Koronavirüs salgını nedeniyle çekim ve post prodüksiyon süreci uzayan Selim Bey'in Yolculuğu adlı bu filmin ayrıntıları şimdilik gizli tutuluyorsa da bir baba-kız hikâyesini konu alacak olan filmde Farah Zeynep Abdullah'ın Uğur Yücel ile birlikte izleyiciyle buluşacağı biliniyor.


Diğer çalışmaları

  • Öyle Bir Geçer Zaman ki (2010-2012, Televizyon dizisi)
  • Kurt Seyit ve Şura (2014, Televizyon dizisi)
  • Muhteşem Yüzyıl: Kösem (2016-2017, Televizyon dizisi)
  • Gülizar (2018, Televizyon dizisi)
  • Masumlar Apartmanı (2020-2021, Televizyon dizisi)

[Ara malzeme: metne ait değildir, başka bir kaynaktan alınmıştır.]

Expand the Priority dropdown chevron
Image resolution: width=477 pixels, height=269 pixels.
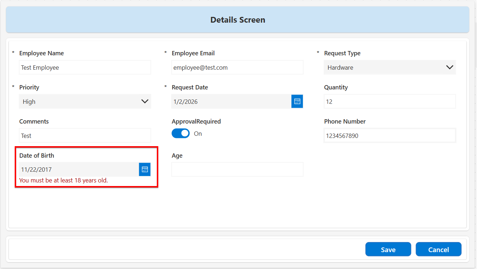click(x=145, y=102)
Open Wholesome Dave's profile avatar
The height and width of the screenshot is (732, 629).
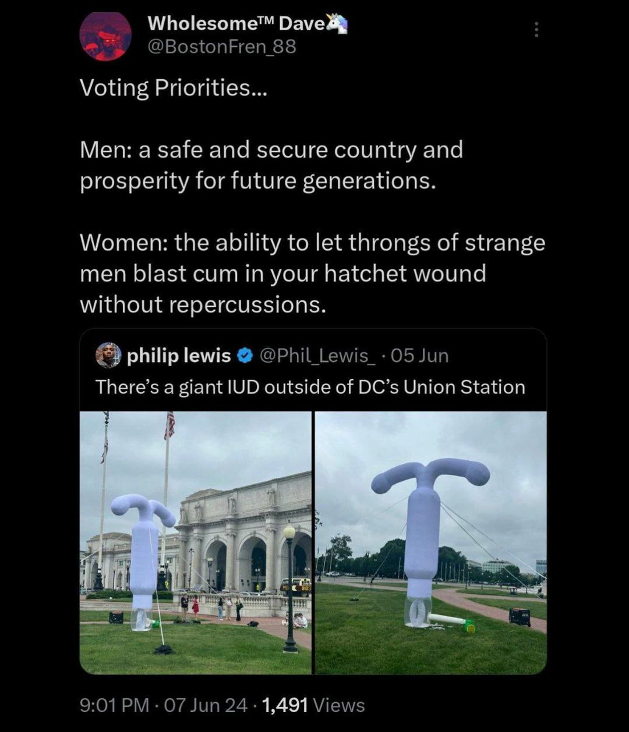105,35
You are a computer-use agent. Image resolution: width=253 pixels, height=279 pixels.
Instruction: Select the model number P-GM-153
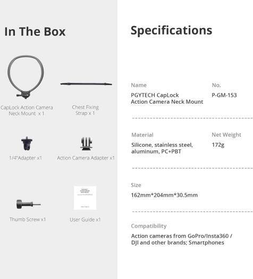tap(224, 95)

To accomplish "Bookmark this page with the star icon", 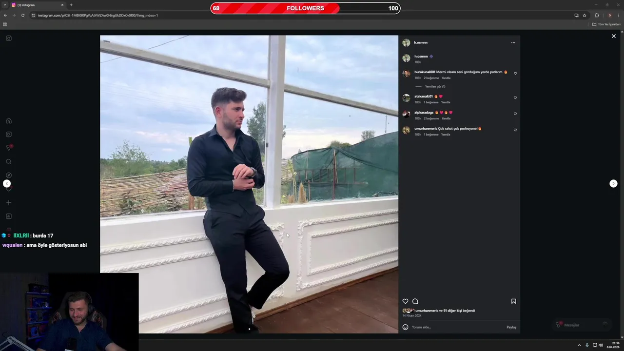I will coord(585,15).
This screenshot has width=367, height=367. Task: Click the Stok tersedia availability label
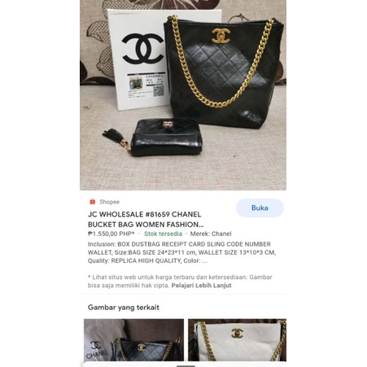click(x=163, y=234)
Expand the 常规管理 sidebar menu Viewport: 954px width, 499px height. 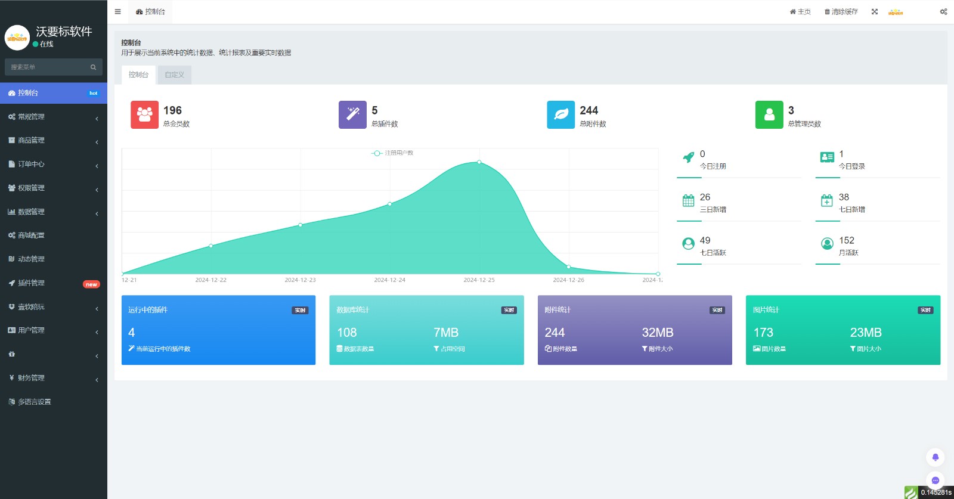click(54, 117)
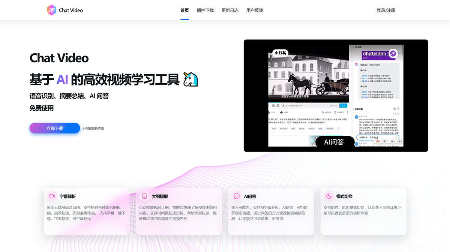Click the 小红书 logo on the video preview

click(x=280, y=53)
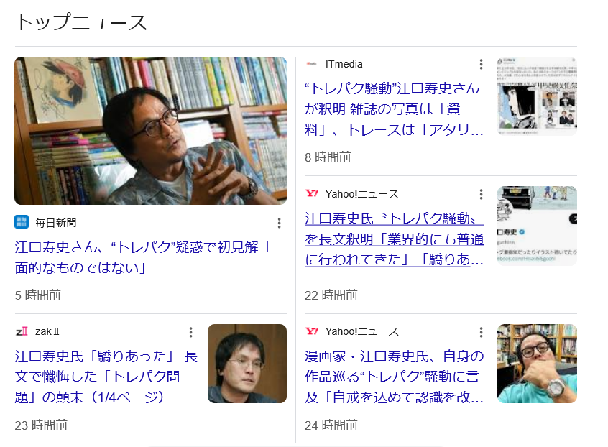The width and height of the screenshot is (608, 447).
Task: Click thumbnail of man in teal shirt
Action: coord(537,364)
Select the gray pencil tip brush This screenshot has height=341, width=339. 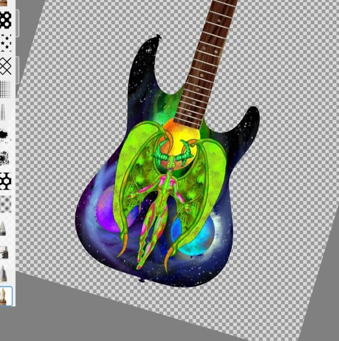click(3, 229)
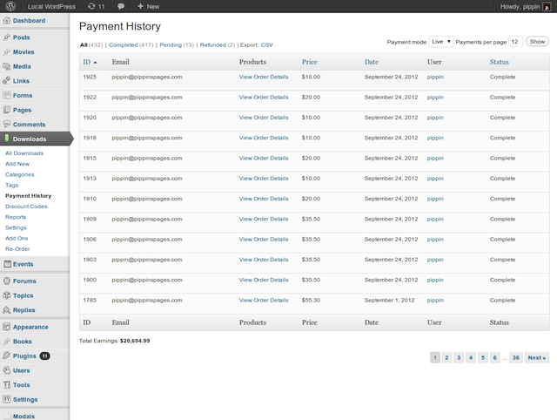Sort the table by the ID column arrow
557x420 pixels.
pyautogui.click(x=95, y=62)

Amnesty Türkiye'nin gönüllü destekçisi olan Farah Zeynep Abdullah ayrıca, kadın-erkek eşitliği ile ilgili bir kampanya olan HeForShe reklamında da oynadı.


Ödüller

  • 2011 Antalya Televizyon Ödülleri: En İyi Yardımcı Kadın Oyuncu (Öyle Bir Geçer Zaman ki)
  • 2013 18. Sadri Alışık Tiyatro ve Sinema Oyuncu Ödülleri: Yardımcı Rolde Yılın En Başarılı Kadın Oyuncusu (Kelebeğin Rüyası)
  • 2014 46. SİYAD Ödülleri: En İyi Yardımcı Kadın Oyuncu (Kelebeğin Rüyası)
  • 2015 4. İstanbul Arel Üniversitesi Medya ve Sanat Ödülleri: En Beğenilen Kadın Oyuncu (Unutursam Fısılda)
  • 2015 GSÜ En Ödülleri: En İyi Dizi/Sinema Kadın Oyuncu (Unutursam Fısılda)
  • 2015 10. Uludağ Üniversitesi Marconi Ödülleri: En İyi Sinema Kadın Oyuncusu (Unutursam Fısılda)
  • 2015 21. MGD Altın Objektif Ödülleri: En İyi Kadın Sinema Oyuncusu (Unutursam Fısılda)
  • 2015 KAL Fest Fark Yaratanlar Ödülleri: Fark Yaratan Kadın Oyuncu (Unutursam Fısılda)
  • 2015 TurkMSIC Ödülleri: En İyi Kadın Oyuncu (Unutursam Fısılda)
  • 2015 YTÜ Yılın Yıldızları Ödülleri: En İyi Sinema Kadın Oyuncusu (Unutursam Fısılda)
  • 2017 22. Sadri Alışık Tiyatro ve Sinema Oyuncu Ödülleri: Seçici Kurul Özel Ödülü (Ekşi Elmalar)
  • 2020 7. Altın Palmiye Ödülleri: Yılın Kadın Sinema Oyuncusu (Yılın Kadın Sinema Oyuncusu)

*Bu makalede yer alan fikirler yazara aittir ve Independent Türkçe'nin editöryal politikasını yansıtmayabilir.